Salares Superficie en kilómetros
cuadrados: 990 km². Altitud sobre el nivel del mar: 579 metros.
Salares, situado al pie de Sierra Almijara, es uno de los pueblos que aparecen en la cornisa de la comarca de la Axarquía. Sus tierras se extienden en una estrecha franja desde las cumbres de la sierra a 1.658 metros de altitud hasta el fondo del río Rubite, en el límite con el municipio de Arenas, a 480 metros. Este desnivel en una distancia que apenas supera los 7 kilómetros puede darnos una idea de lo abrupto de su paisaje, que en su mayor parte corresponde a la cuenca del río Salares configurando un pequeño recinto de gran espectacularidad, especialmente en la zona que hay al norte de la población. La rocosidad que predomina en la sierra propiamente dicha, contrasta con el verdor del entorno del pueblo, en donde la abundancia de manantiales de la sierra permite mantener zonas de regadío. En las tierras de secano el cultivo predominante es la vid.

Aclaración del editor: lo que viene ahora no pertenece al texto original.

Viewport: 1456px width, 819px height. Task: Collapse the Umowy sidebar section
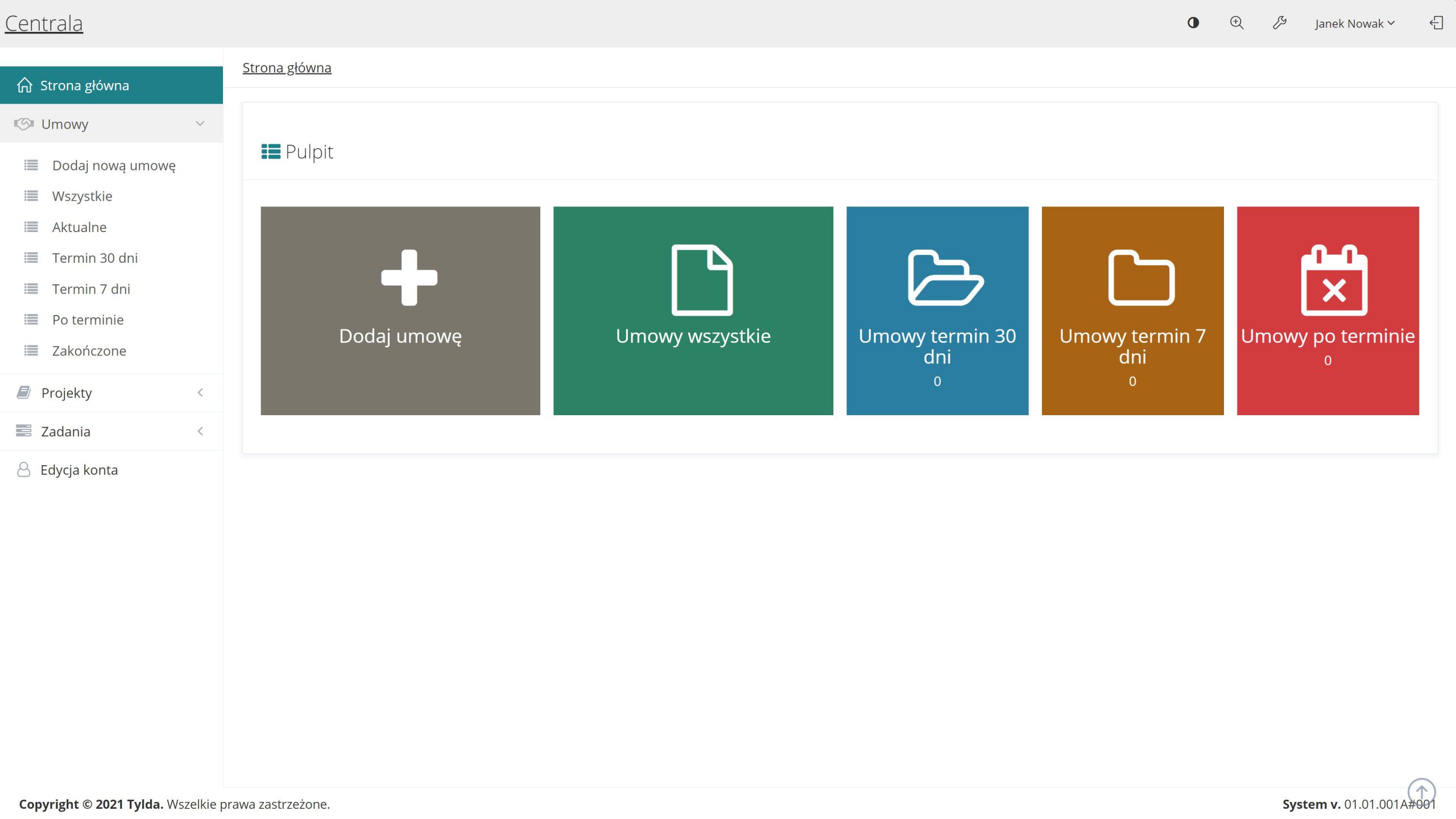(x=111, y=124)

Como en tantas poblaciones de la comarca, serían los árabes quienes marcarían los rasgos más destacables del núcleo de población actual. Estos construyeron una pequeña fortaleza en el mismo casco urbano, de la que nos queda uno de sus torreones, cerca de la iglesia, en la casa llamada del torreón. Después de la conquista cristiana empezaron a surgir quejas de la población morisca ante el comportamiento de sus nuevos administradores, y las protestas terminaron en el levantamiento morisco que se extendió por la práctica totalidad de la comarca. Los pobladores de Salares se unieron a la rebelión y fueron derrotados en la batalla del Peñón de Frigiliana. El terremoto de 1884 no causó víctimas mortales pero ocasionó muchísimos daños en las viviendas.
Al margen de los espléndidos paisajes montañosos que lo rodean y de la belleza del pueblo como conjunto urbano de estructura árabe, lo más interesante es la iglesia local, sobre todo por su alminar de estilo mudéjar -resto de la antigua mezquita- que ha sido declarado Monumento Histórico-Artístico Nacional en el año 1979. El cuerpo de la torre está adornado por ladrillos entrecruzados que configuran un mapa de rombos muy vistoso para el visitante. En la parte superior, se presenta un segundo cuerpo, agregado posteriormente, en forma de campanario. Como otros puntos de interés hay que visitar los hornos de los moros, el puente árabe y la ya mencionada Sierra de Almijara.
Lo más destacado es el vino del terreno, que se obtiene de forma artesanal, pisando la uva en algunos lagares de la zona. También existe una fábrica de aceite.
No hay una gastronomía específica del pueblo fuera de la propia de la comarca axárquica, aunque sí es aconsejable probar el vino artesanal ya mencionado. De todas formas, hay que saborear sus guisos con hinojos y roscos de vino.
La más tradicional es la fiesta de San Antón, el 17 de enero. Lo típico es que se engalanen los caballos para acompañar la procesión del santo y que, como broche final, los jinetes desfilen por las calles al galope. Ya tienen una antigüedad de más de cuatro décadas los festejos de verano, que se celebra el 26 de julio en homenaje a Santa Ana. Consisten en bailes populares, una procesión y fuegos artificiales. El Domingo de Resurrección tiene lugar una procesión con una imagen del niño Jesús que aparenta unos dos años y que resulta curiosa por representar al Resucitado. La engalanan con cintas de colores y flores y la montan en un trono portado por jóvenes. En otro trono va la Virgen, vestida de blanco, portada por hombres mayores. Al salir de la iglesia los hombres van detrás del trono del Niño Jesús y las mujeres siguen al de la Virgen, realizando cada uno un itinerario distinto, hasta que se encuentran y "se forma un jolgorio" con cohetes, tiros de escopeta y cantos.